L’atto unico di Leonard Bernstein (poi confluito nel più cupo A quiet place) ha dato luogo a uno spettacolo se possibile ancor più riuscito, anche nell’interpretazione dei protagonisti: la Balbo ha saputo trasmetterci tutti i languori e le malinconie di Dinah, e se i recitativi dell’opera di Pergolesi rivelavano nella sua vocalità qualche sfumatura asprigna, queste risultavano utilissime per le scaramucce domestiche («Make it yourself») e per i passaggi più grotteschi della scena in cui la donna racconta del film del titolo («What a movie!»); in una situazione peraltro differente da quella prevista dal libretto (qui compare seduta sulla lavatrice), che ne accentuava ancor più la disperata solitudine. Da parte sua, il nucleo timbrato e virile della voce di Micheletti metteva allo scoperto l’aggressività per così dire ontologica di Sam, ma infondeva anche una tinta tragica a momenti come l’incontro casuale con Dinah nella quarta scena, apoteosi dell’incomunicabilità di coppia (che si inventa appuntamenti inesistenti pur di non pranzare insieme).
I moduli scenici tornavano anche qua, in maniera ancor più dinamica e felice, componendo con grande fluidità, sotto il guscio di analoghe «casette», le differenti ambientazioni (la casa dei protagonisti, l’ufficio di Sam, lo studio dello psichiatra e così via); riuscendo a suggerire, come Micheletti scrive nelle Note di regia, «il sogno di plastica della vita suburbana dell’America del boom», quasi convincendoci che anche in questo caso si tratti di due «maschere», stavolta contemporanee: quelle dell’uomo di affari incline alle «distrazioni» da una parte, della casalinga frustrata dall’altra. L’interazione con la coppia era qui garantita dal Trio Jazz, che nell’opera di Bernstein ha quasi la funzione di un coro della tragedia greca, il quale tentava (invano) di evitare ai protagonisti i loro errori. Nel trio svettava la voce morbida e flessibile di Melania Maggiore, di formazione lirica ma attiva anche nel canto extraclassico; hanno sorpreso però per la loro duttilità anche due vecchie conoscenze del Carlo Felice come Manuel Pierattelli e Andrea Porta. Un plauso speciale, poi, per l’orchestra del teatro, diretta con grande sensibilità stilistica da Alessandro Cadario: la compagine infatti (in formazioni ovviamente assai differenti) si è mostrata perfettamente a suo agio sia nell’opera di Pergolesi, dove ha saputo offrire e scatto e levità (ad esempio in «A Serpina penserete»), sia nelle particolari atmosfere, tra Broadway e Stravinski, di Trouble in Tahiti.

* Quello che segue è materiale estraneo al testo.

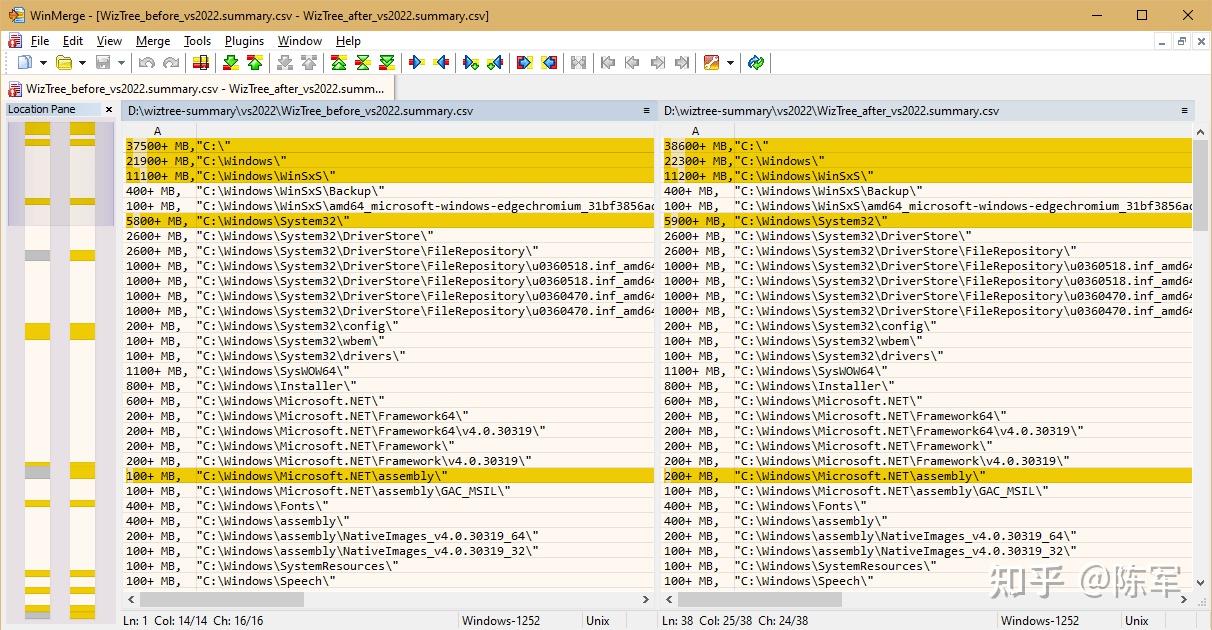Open the New document dropdown arrow
This screenshot has height=630, width=1212.
pos(42,63)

Le due opere non erano mai state proposte in precedenza dal teatro lirico genovese, anche se il doppio allestimento è stato trasmesso in anteprima nello scorso aprile sul canale streaming del Carlo Felice. Nonostante lodevoli iniziative promozionali del Teatro (dirette ad esempio agli studenti) alla recita a cui ho assistito si notavano in platea ampi spazi vuoti. Speriamo che i prossimi titoli, forse più accattivanti per i melomani, sappiano convincere che a teatro, grazie alle regole, ai controlli e alla lodevole autodisciplina degli spettatori, si può venire in tutta sicurezza: «in un momento storico in cui non ne vogliamo e non ne dobbiamo fare a meno», come giustamente scrive, ancora, l’artefice di questo spettacolo.